**TASK DETAILS:** Reproduce precisely the lines of the listing below, starting with the line that contains "Open the striped" and stopping after the line that contains "Instruction: Click the search magnifier icon"; include nothing else.

**DATA FOR THE TASK:**

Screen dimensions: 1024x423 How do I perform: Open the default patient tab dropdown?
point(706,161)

==

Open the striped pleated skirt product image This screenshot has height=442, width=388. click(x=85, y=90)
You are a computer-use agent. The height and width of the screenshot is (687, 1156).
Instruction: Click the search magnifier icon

...

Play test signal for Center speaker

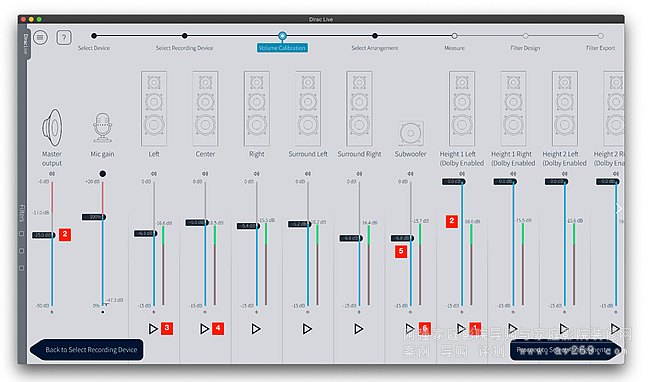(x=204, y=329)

**WRITTEN ANSWER:**
Open the striped pleated skirt product image This screenshot has height=442, width=388. click(x=85, y=90)
You are a computer-use agent. The height and width of the screenshot is (687, 1156).
Instruction: Click the search magnifier icon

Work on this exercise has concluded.